#### Extract:
◇ ◇ ◇ ◇ ◇ ◇ ◇

What Science Hopes to Learn From a Baby’s Cries

What Science Hopes to Learn From a Baby’s Cries

Sumatha Reddy wrote that “subtle differences in infant wailing can provide important clues to later developmental and neurological conditions, such as poor language acquisition” on August 26, 2013 for the Wall Street Journal’s health section.  Her statement sums up the importance of observing a baby’s behavior right from the start of life, being tuned into an infant’s communication, which happens by way of spending quality time for extended periods of time with an infant (i.e., it can’t happen if you only interact with an infant a few moments a day), and knowing how to identify problems if and when they occur in order to start treatment earlier.

Reddy tells readers:

Researchers at Brown University and Women & Infants Hospital in Providence have devised a computer program to help analyze a baby’s cries. They hope to soon make it available to researchers world-wide looking to analyze crying patterns that can’t always be detected by the human ear.

◇ ◇ ◇ ◇ ◇ ◇ ◇

Data entries:
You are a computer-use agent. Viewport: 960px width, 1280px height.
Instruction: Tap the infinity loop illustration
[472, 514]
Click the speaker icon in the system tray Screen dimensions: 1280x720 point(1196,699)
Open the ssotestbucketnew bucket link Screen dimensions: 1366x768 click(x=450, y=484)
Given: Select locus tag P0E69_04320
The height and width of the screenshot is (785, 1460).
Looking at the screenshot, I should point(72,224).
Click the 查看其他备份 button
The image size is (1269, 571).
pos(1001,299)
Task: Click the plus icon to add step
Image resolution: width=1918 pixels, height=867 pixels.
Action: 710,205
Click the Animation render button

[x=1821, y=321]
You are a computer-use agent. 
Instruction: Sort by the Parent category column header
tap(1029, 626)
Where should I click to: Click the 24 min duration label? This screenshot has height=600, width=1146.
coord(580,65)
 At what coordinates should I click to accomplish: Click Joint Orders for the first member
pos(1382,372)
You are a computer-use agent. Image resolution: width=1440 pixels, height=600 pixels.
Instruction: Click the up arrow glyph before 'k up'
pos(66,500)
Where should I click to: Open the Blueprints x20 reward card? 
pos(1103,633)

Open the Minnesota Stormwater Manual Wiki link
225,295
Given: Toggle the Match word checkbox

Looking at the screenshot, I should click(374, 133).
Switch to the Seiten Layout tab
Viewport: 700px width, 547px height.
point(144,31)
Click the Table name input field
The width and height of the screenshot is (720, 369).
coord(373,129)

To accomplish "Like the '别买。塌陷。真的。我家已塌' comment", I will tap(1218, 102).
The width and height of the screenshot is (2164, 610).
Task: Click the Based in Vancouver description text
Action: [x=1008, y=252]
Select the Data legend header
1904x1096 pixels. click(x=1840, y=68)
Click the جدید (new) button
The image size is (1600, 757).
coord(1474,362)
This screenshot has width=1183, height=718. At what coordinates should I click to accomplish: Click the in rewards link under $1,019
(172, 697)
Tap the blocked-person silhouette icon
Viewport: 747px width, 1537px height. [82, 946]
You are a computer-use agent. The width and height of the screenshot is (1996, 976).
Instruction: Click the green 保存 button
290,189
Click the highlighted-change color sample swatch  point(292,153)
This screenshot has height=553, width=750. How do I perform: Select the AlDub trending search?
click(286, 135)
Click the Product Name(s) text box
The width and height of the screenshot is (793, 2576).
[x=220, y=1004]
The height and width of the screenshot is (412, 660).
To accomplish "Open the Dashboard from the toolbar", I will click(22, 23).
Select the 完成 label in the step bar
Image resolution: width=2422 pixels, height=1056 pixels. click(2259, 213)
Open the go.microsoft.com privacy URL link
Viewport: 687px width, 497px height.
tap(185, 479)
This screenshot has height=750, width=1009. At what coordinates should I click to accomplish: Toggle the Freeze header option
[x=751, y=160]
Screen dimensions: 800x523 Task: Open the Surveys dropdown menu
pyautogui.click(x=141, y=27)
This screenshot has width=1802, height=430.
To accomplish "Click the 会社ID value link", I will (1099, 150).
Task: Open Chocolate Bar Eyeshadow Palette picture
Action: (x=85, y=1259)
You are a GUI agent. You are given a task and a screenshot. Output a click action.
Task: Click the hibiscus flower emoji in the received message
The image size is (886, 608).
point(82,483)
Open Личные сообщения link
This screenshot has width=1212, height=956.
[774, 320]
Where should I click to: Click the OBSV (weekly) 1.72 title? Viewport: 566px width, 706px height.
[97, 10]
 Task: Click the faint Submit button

◇ ◇ ◇ ◇ ◇ ◇ ◇

#### Work instructions:
1. In the article on infant crying, why does it matter to know how to identify problems if and when they occur? Answer in one to three sentences.
2. Continue the article on infant crying from the point where it stops.

#### Outputs for the tasks:
1. Knowing how to identify problems if and when they occur matters so that treatment can start earlier.

2.
Because a cry is controlled by cranial nerves, it can be a window into the brain. While researchers haven’t reached the stage where they can link cry characteristics with specific conditions, they’ve found that, on a group level, an infant’s nervous system and therefore cry can be affected by prenatal exposure to alcohol, birth injuries, and even related to later diagnoses of autism.

Reddy informs us that Philip Sanford Zeskind, director of neurodevelopmental research at Carolinas HealthCare System’s Levine Children’s Hospital in Charlotte, N.C., said analyzing a baby’s cry is especially pertinent during the first two to three months before a baby picks up on social cues (ie: cry and mommy will come running).  She reminds us that “a cry can communicate information on how a baby gets aroused and how much sensory stimulation affects him.”  Pitch variability, time between cries, and how long they last can all be measured by a computer that analyzes a cry in various ways.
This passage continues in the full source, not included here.